Kurzer Auftrag A
Beantworte anhand des folgenden Textabschnitts über die Cruiser-Rennen im Kreis Segeberg diese Fragen:
(i) An welchem Datum schreibt der Redakteur über die Cruiser?
(ii) Wer gibt der Polizei volle Rückendeckung?
(iii) Wie hoch war der Sachschaden bei den Unfällen in Henstedt-Ulzburg?

Textabschnitt
Am 8. Mai 1996 schreibt NZ-Redakteur Herbert Lau über die harte Gangart der Polizei gegen Cruiser, die verbotene Autorennen fahren.

Mit ungewöhnlich harten Sanktionen will die Polizei den Cruiser-Wahnsinn im Kreisgebiet Segeberg stoppen. Sie erhält dabei von der Staatsanwaltschaft in Kiel volle Rückendeckung. Nachdem es in Henstedt-Ulzburg in jüngster Zeit bei sogenannten Beschleunigungsrennen junger Autofahrer zu mindestens drei Unfällen mit fünf Verletzten und knapp 50 000 Mark Sachschaden gekommen war, drohen den Cruisern jetzt neben Geldstrafen auch Strafanzeigen, Führerscheinentzug und Beschlagnahmung des Autos.

Zu verarbeitende Daten
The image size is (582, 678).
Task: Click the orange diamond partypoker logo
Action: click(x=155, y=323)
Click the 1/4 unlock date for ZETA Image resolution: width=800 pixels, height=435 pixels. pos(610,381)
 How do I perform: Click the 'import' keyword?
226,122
* * *
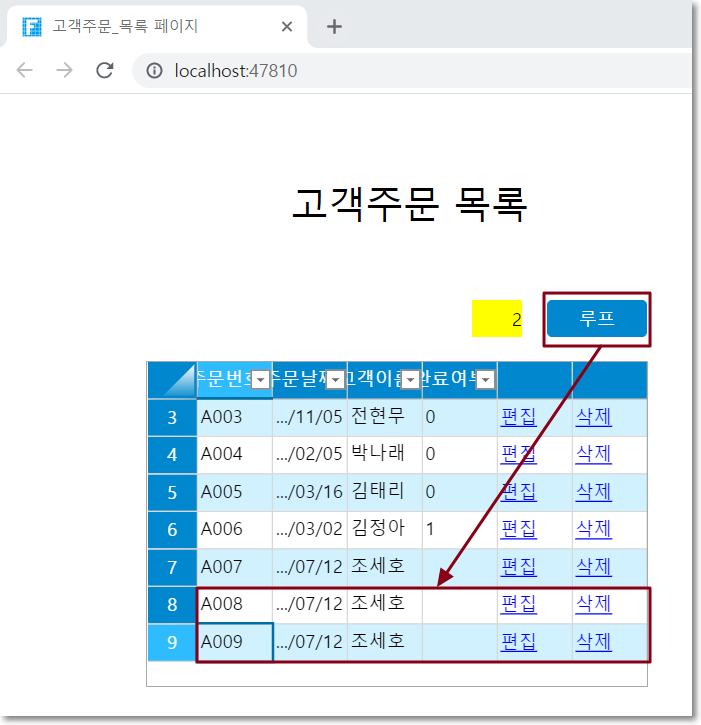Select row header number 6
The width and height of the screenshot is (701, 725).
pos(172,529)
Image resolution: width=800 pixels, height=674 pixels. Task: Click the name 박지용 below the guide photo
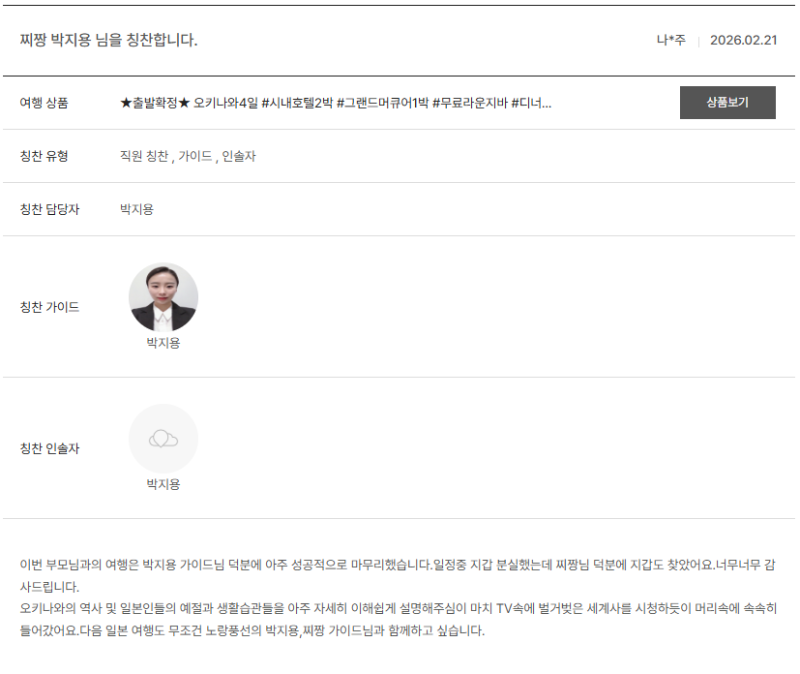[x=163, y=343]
---
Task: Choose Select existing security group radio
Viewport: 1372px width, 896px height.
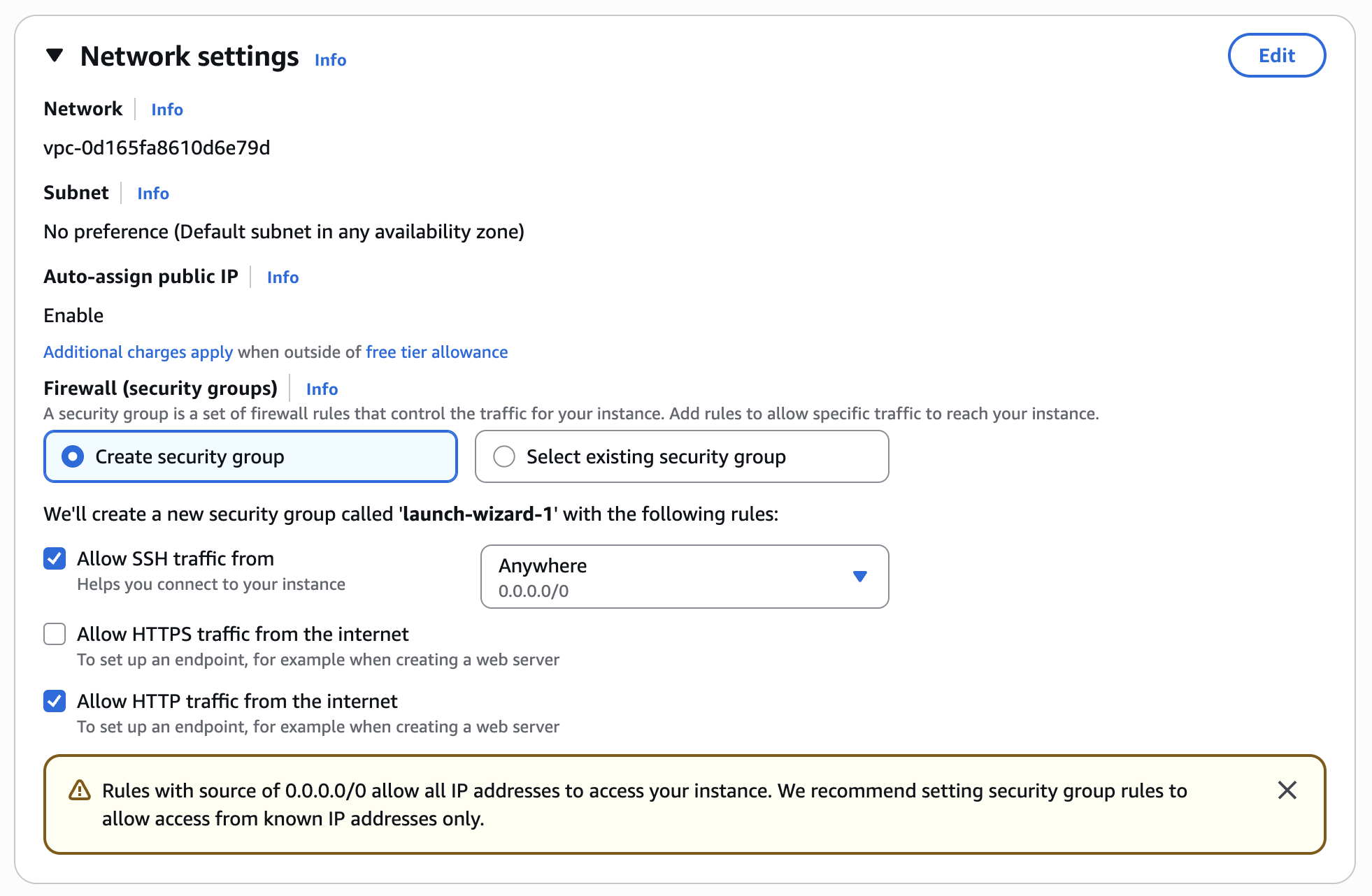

Kurzer Auftrag B
Gib bitte aus den Datensätzen oben die Zeilen von der Zeile mit „Task: Choose Select“ bis zur Zeile mit „Viewport: 1372px width, 896px height.“ wortgetreu wieder, beide eingeschlossen.

Vollständige Antwort A
(i) Am 8. Mai 1996.
(ii) Die Staatsanwaltschaft in Kiel.
(iii) Knapp 50 000 Mark.

Vollständige Antwort B
Task: Choose Select existing security group radio
Viewport: 1372px width, 896px height.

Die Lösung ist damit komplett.